(70e) Solvation of Self-Assembled Complexes: Using Molecular Simulations to Probe Energetics, Structure, and Dynamics

Single walled-carbon nanotubes (SWCNTs) possess unique properties that make them attractive for a number of applications. However, the difficulty in obtaining uniform samples in terms of size, chirality, and handedness inhibits their widespread use. Various separation techniques address this problem through use of surfactants in order to suspend the tubes in aqueous media and then apply other approaches such as aqueous two phase extraction (ATPE) or ion-exchange chromatography (IEX) to sort the dispersed SWCNTs by their physiochemical properties.
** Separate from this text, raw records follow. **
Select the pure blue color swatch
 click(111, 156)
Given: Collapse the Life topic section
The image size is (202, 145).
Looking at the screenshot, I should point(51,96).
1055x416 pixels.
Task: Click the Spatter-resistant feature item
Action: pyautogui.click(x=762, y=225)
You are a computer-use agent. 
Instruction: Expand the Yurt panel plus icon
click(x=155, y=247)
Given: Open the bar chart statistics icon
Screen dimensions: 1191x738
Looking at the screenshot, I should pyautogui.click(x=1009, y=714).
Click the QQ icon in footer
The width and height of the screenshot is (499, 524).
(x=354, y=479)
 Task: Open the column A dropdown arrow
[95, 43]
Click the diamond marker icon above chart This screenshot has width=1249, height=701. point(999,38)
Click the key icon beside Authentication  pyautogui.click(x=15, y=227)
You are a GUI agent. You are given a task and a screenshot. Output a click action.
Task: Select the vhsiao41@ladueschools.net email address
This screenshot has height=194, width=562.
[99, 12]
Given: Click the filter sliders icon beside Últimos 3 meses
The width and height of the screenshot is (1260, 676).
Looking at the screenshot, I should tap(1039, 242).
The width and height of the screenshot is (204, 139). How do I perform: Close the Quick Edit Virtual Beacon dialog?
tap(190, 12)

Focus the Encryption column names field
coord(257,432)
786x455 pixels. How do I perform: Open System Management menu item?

Single-stranded DNA (ssDNA) is a very effective dispersant that shows sequence-specific behavior during separation. Previous experimental work has shown that this specificity can be harnessed to tune the separation in favor of particular nanotube chiralities. Currently, the nature of this specificity is not yet well understood and optimal ssDNA/SWCNT pairs must be searched by trial and error. In this study, we use replica exchange molecular dynamics (REMD) simulations to assemble the ssDNA-SWCNT complexes and then apply free energy perturbation methods to obtain an estimate for the solvation energy of the complex. Such systems require the construction of a novel free energy pathway to access the quantity of interest. Additionally, the structure and dynamics of the hydrating water has been analyzed to better understand the solvation behavior on a molecular level and to provide insight into the effects of ssDNA sequence. These investigations work towards our goal to provide better insight into the sequence/chirality specific separation mechanism, and to eventually develop a model that allows for the prediction of other pairs leading to the efficient sorting of a desired nanotube chirality.